What you will do: From the records below, copy out word for word the lines starting with the one that contains "You are a computer-use agent." and ending after the one that contains "click(215, 46)". Leave the pictures out.

Listed entries:
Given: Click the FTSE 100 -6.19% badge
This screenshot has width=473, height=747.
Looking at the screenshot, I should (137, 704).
* * *
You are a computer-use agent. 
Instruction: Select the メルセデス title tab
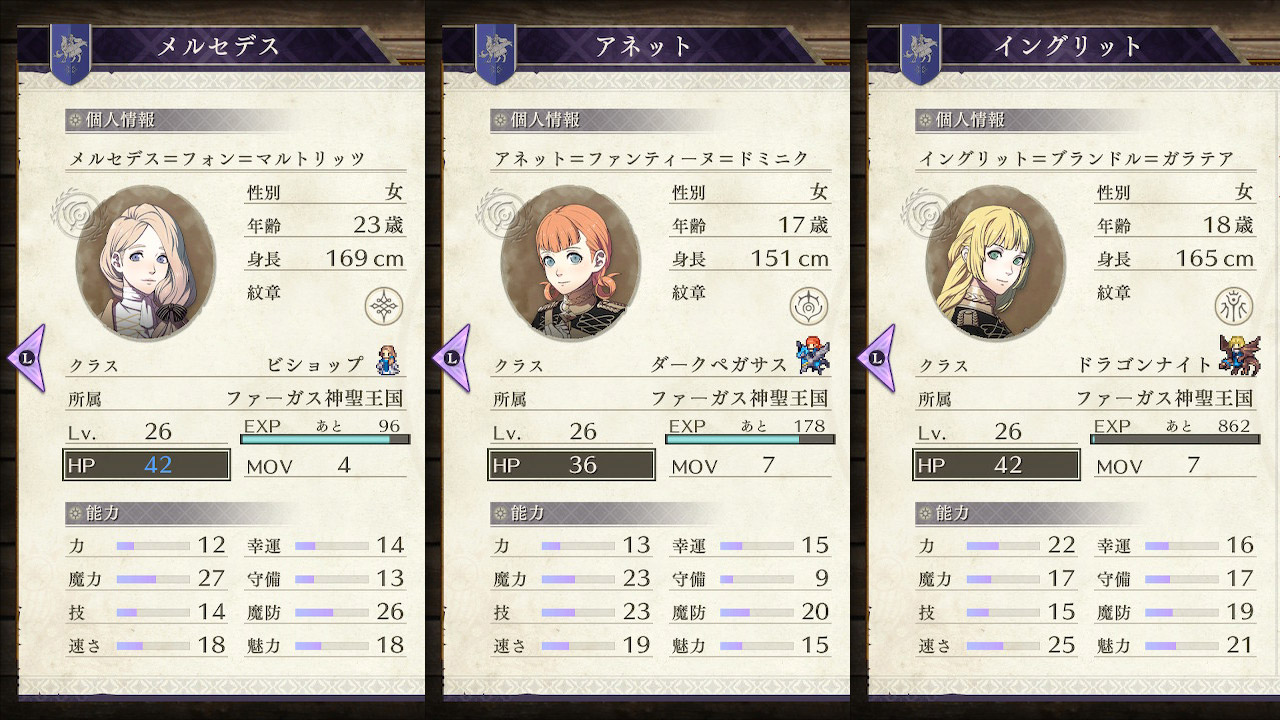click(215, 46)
==
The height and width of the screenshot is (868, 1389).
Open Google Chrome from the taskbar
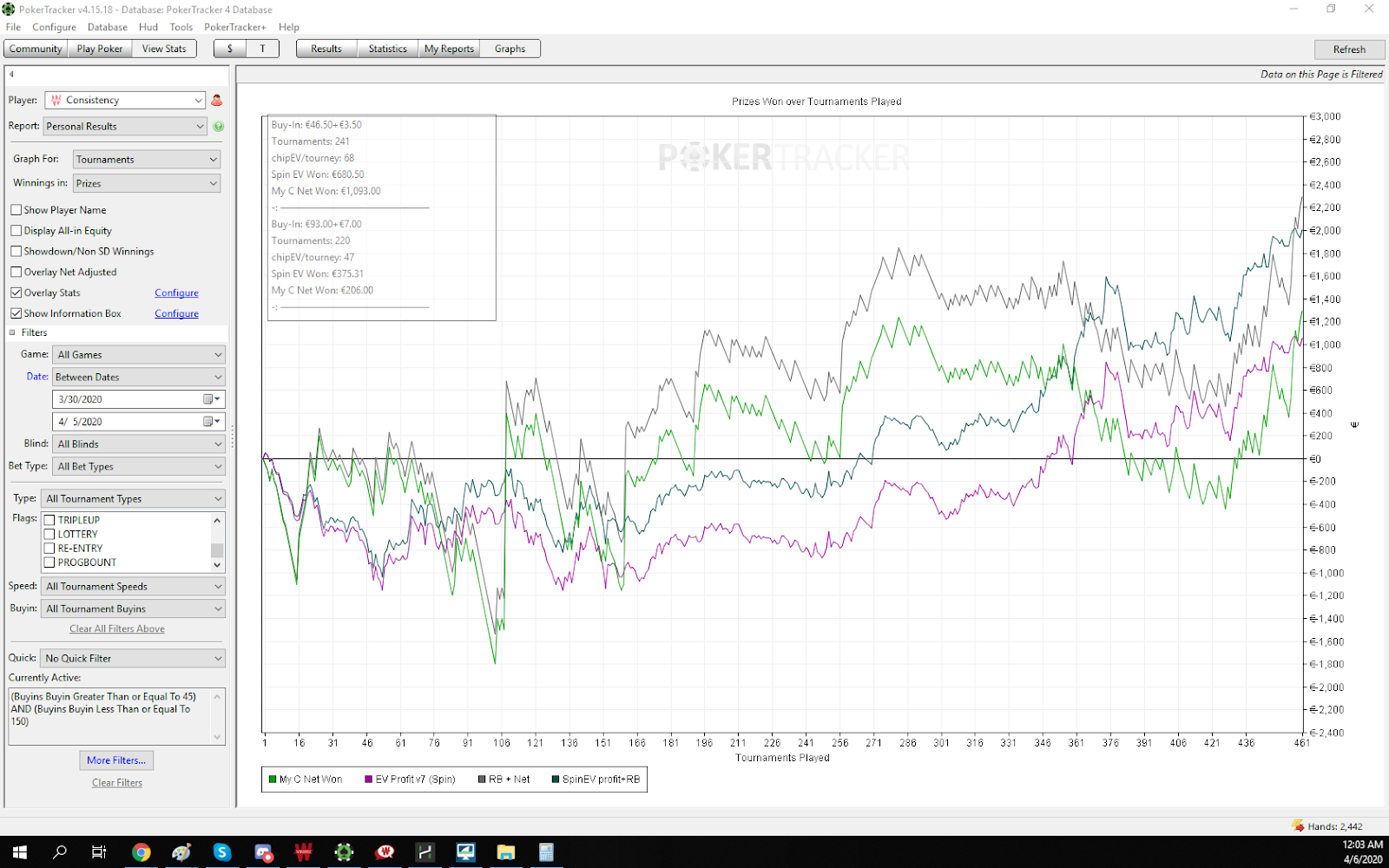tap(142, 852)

Final result:
You are a computer-use agent. 
Instruction: Select the メルセデス title tab
click(215, 46)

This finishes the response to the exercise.